Under a little-noticed new rulebook that came down last week, Medicare will return the bill unpaid for care to solve these problems:
Bed-sores
Two kinds of catheter-associated infections
Air embolism, or bubbles of air or gas entering the bloodstream during medical procedures
Mediastinitis (infection of the area between the lungs) after coronary bypass surgery
Giving patients the wrong blood type
Leaving objects inside surgery patients
In-hospital falls
The government estimates its direct savings at about $20 million a year, and Medicare has said hospitals can’t turn around and stick patients with the tab. Other insurers are likely to follow suit, and hospitals may well do a better job for all patients, not just those on Medicare, say some advocates of the new rules.

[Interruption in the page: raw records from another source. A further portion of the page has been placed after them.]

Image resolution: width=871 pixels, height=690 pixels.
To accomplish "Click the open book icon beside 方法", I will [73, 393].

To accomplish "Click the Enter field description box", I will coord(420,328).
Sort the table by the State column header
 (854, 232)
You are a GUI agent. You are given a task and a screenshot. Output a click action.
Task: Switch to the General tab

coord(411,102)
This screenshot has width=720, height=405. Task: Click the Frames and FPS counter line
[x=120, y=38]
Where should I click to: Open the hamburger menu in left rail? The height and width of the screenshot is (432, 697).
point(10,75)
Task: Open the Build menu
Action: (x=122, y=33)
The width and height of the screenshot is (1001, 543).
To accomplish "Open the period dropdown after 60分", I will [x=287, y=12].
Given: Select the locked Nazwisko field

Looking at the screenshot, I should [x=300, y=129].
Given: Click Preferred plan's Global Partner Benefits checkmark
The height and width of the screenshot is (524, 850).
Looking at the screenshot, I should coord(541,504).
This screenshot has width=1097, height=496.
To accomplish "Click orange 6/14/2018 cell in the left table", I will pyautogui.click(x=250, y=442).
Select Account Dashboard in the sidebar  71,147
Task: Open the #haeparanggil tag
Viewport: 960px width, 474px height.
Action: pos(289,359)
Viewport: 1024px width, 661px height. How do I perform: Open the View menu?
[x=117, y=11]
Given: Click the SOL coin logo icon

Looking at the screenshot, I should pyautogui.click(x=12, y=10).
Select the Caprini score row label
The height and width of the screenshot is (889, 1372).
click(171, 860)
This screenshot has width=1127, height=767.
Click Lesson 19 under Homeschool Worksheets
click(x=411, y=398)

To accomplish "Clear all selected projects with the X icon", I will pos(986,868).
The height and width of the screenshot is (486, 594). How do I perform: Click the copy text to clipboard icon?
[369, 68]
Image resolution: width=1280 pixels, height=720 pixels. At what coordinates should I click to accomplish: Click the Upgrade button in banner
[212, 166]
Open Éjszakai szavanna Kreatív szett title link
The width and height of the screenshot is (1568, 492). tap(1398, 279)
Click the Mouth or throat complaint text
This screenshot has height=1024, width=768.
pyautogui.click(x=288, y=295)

The American Hospital Association had proposed a narrower list, saying some bedsores and hospital-acquired infections occur even with top-notch care. The trade group wanted only “never events” — such as air embolism, blood incompatibility and leaving objects inside patients — unreimbursed.
Consumers Union, which has been campaigning for better control of hospital infections, generally applauded the new rules. “We think it’s going to be a very powerful incentive for hospitals to improve care, and also a way to contain costs,” spokesman Michael McCauley told the Health Blog."
Article printed from Health Blog: http://blogs.wsj.com/health
URL to article: http://blogs.wsj.com/health/2007/08/08/medicare-wont-pay-hospitals-to-remedy-flubs/
As one who's gone on record as supporting single-payer health care, this is the sort of thing that makes the position a little hard to defend. It's not that I entirely disagree with the concept. For one thing, I never (nor do most surgeons, far as I know) charged for a re-operation, even if it wasn't for an obvious error. Plus, I have advocated greater efforts to identify measures that some doctors take to get better outcomes, and to encourage them. So this sort of thing -- in theory -- is not unwarranted. The devilment is in the details. Some items on the list are inarguable; but not all. In particular, my ears up-pricked with the inclusion on the above list of mediastinitis. That happens, in this context, to be a particularly devastating infection that can occur after open heart surgery. If survived, the costs are likely to be huge. But here's the thing: there are steps we all take to prevent surgical infection; and we know that nothing is 100% effective. (The same can be said for certain kinds of air embolism.)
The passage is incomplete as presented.